*** Dataset

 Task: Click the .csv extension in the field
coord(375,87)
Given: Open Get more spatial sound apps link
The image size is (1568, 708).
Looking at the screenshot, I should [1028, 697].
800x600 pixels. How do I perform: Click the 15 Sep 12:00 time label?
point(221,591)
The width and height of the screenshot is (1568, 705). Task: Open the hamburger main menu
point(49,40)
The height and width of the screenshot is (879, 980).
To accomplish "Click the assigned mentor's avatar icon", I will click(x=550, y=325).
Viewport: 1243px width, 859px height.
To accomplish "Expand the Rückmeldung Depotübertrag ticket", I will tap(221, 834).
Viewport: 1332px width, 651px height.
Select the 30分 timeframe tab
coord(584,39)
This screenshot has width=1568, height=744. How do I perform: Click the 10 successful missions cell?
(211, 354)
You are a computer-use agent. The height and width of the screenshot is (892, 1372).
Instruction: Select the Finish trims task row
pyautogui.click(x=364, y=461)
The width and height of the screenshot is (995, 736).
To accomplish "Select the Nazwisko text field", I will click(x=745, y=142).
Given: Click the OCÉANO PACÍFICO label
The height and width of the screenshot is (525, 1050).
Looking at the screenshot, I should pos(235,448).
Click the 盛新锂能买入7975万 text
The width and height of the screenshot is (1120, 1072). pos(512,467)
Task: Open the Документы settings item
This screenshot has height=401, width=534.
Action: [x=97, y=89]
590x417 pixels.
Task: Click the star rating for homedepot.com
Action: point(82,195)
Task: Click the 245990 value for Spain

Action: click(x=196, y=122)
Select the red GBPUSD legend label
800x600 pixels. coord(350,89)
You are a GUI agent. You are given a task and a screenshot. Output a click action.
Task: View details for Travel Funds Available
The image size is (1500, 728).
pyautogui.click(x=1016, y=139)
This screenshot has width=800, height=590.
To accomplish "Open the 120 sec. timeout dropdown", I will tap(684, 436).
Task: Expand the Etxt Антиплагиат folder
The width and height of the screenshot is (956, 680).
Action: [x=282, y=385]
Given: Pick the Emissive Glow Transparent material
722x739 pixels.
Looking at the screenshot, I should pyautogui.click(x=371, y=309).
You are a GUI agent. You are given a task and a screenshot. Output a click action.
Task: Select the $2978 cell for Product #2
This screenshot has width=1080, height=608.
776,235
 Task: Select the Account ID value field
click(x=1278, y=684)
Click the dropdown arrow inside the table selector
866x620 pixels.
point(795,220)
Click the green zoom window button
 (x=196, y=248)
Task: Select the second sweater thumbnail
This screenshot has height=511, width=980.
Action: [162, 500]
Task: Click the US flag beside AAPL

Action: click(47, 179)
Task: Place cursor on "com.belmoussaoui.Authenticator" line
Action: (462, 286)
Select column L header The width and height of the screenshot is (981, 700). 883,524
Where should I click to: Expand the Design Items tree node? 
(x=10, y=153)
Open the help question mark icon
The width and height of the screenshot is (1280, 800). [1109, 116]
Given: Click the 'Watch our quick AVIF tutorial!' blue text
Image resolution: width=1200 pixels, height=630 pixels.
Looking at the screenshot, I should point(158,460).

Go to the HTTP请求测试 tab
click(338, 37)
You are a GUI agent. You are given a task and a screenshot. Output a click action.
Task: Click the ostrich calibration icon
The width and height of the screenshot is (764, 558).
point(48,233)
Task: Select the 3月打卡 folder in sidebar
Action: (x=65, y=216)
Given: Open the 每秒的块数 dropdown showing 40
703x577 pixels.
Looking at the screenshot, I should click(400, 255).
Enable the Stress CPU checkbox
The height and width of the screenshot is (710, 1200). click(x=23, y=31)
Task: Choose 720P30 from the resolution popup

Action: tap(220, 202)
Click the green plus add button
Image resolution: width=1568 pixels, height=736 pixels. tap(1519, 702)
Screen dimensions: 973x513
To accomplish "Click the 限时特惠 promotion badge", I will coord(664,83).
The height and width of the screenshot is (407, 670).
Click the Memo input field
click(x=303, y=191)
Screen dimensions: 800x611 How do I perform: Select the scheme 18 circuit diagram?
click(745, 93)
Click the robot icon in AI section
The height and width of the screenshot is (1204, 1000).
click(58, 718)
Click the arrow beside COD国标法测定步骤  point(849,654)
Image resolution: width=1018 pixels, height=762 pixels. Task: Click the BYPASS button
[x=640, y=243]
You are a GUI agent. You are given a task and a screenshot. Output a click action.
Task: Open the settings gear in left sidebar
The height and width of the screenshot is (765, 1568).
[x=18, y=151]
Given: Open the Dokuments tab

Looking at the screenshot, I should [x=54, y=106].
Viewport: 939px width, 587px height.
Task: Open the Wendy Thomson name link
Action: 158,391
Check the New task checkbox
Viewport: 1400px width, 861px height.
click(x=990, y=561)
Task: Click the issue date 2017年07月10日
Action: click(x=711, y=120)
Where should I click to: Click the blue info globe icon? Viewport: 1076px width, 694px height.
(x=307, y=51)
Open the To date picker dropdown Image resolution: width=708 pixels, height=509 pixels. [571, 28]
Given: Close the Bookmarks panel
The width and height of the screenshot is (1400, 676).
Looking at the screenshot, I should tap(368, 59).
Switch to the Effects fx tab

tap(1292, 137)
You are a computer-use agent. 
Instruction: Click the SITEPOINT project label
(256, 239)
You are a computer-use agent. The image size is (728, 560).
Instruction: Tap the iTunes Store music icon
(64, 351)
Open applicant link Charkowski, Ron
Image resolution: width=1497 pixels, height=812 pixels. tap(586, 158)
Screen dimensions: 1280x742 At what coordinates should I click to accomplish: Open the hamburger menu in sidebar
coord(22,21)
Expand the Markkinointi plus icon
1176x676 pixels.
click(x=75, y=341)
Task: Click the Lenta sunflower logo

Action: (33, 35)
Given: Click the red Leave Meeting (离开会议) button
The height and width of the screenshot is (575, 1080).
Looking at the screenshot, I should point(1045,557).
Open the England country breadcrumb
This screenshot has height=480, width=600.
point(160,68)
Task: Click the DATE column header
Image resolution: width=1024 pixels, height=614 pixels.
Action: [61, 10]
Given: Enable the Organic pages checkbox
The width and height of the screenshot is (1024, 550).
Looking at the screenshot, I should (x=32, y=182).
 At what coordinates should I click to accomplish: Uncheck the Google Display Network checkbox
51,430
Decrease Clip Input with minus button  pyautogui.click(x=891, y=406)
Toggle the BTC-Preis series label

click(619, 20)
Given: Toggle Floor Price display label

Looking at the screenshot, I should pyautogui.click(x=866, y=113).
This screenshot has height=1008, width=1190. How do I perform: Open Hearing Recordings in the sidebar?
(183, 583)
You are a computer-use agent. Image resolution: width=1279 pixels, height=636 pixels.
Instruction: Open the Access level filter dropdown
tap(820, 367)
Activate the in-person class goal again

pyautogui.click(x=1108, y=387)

******

Starting at the line above that holds "Select the 30分 timeframe tab" and ending at the line that holds "You are a computer-use agent. The height", transcribe each line exactly and include no other lines.

Select the 30分 timeframe tab
coord(584,39)
This screenshot has width=1568, height=744. How do I perform: Click the 10 successful missions cell?
(211, 354)
You are a computer-use agent. The height and width of the screenshot is (892, 1372).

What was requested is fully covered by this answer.